Throughout the Old Testament the Name of YHVH is spoken often, and used as part of many proper names, such as the name of the prophet Elijah (אֵלִיָּהוּ), whose name means "The LORD is God" (perhaps a name gained because of the events recorded in I Kings 18:38, 39). And yet, after the return of the people of Judah, from seventy years captivity in Babylon, we find that the Jewish people had stopped pronouncing the Name. To this day, when reading the Scripture out loud, the ineffable Name (YHVH, known as the tetragrammaton) is replaced by the Hebrew word Adonai (אֲדֹנָי) , which means "the Lord." The other way, though less commonly used, is to say, H' Shem (ה שֵׁם), which means "the Name."
The reason for this practice is that the Name is so holy that every precaution is taken to avoid taking it in vain, or even speaking it lightly. Because of this practice, no one knows the exact pronunciation of the ineffable name. This tradition was the common practice in the days of Jesus. When scribes would copy the Torah and the other Scriptures, each pen used to write the Name was destroyed so as never to be used again.
In the seventeenth chapter of the Gospel According to St. John, Jesus says that He had begun to reveal the name of God in a new way. After calling God "Father," at the beginning of this passage (v.1) known as His High Priestly Prayer, He says, "I have manifested thy name to the men whom thou gavest me out of the world; thine they were, and thou gavest them to me, and they have kept thy word (v.6)." Notice that throughout His ministry, in His teaching as recorded in all four Gospels, Jesus uses the word Father as the Name of God.
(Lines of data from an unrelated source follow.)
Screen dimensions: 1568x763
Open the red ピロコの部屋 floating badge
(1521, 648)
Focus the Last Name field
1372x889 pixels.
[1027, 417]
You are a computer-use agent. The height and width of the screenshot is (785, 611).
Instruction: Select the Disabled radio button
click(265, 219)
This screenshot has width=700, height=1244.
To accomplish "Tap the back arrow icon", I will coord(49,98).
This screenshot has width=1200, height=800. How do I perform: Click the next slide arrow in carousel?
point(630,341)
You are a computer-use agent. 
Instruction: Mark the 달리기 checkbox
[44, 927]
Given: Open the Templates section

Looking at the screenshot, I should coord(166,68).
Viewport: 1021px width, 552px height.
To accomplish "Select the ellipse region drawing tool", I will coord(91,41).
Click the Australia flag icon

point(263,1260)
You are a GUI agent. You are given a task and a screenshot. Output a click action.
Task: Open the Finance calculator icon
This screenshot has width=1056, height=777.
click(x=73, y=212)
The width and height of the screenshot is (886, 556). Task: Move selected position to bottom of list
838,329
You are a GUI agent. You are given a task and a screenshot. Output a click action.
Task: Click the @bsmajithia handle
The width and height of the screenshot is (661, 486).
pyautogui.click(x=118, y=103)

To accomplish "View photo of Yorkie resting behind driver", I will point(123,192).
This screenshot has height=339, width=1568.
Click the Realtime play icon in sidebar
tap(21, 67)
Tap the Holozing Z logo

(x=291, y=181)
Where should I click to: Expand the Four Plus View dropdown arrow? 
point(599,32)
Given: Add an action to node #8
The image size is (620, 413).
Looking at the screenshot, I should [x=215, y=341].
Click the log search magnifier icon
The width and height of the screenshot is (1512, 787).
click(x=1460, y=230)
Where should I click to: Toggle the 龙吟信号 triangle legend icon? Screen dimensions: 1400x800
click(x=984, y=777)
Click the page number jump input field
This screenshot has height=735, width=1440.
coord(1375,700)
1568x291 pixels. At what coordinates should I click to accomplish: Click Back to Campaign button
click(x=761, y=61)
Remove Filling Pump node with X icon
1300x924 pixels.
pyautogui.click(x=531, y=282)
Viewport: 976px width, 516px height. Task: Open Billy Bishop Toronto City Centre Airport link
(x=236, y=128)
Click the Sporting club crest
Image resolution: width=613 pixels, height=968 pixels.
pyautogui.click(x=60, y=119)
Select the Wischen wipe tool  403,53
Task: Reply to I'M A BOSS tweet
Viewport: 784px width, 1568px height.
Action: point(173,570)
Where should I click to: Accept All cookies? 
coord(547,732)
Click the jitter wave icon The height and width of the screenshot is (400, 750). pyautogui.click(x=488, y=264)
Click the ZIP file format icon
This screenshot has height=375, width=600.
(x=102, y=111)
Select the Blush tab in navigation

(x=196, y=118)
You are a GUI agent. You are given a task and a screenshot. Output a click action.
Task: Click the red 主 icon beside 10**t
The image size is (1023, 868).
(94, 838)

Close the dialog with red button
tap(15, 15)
But the full revelation of the Name of God comes after His resurrection from the dead, when commanding us to use the Name in the baptismal formula: "...baptizing them in the name of the Father and of the Son and of the Holy Spirit." This can pass over our modern ears a little too carelessly. We need to think in the Jewish terms of His day to catch the full meaning. The likelihood of a Rabbi, which Jesus was, prescribing use of a sacred formula or prayer in Hebrew is high. Yes, Greek was the Lingua Franca of the empire, and Aramaic was the street language of the Jews in the Holy Land. But, this sacred formula most likely was revealed in formal Hebrew, B' Shem (בְּשֵׁם), "In the Name." As such, The Name of the Father and of the Son and of the Holy Spirit is the more perfectly revealed way to say "in the Name of the LORD (בְּשֵׁם יְהוָה)."
In the greater glory and more full revelation of the New Covenant, the name of God is best revealed to us, by the risen Christ, as The Father and the Son and the Holy Spirit.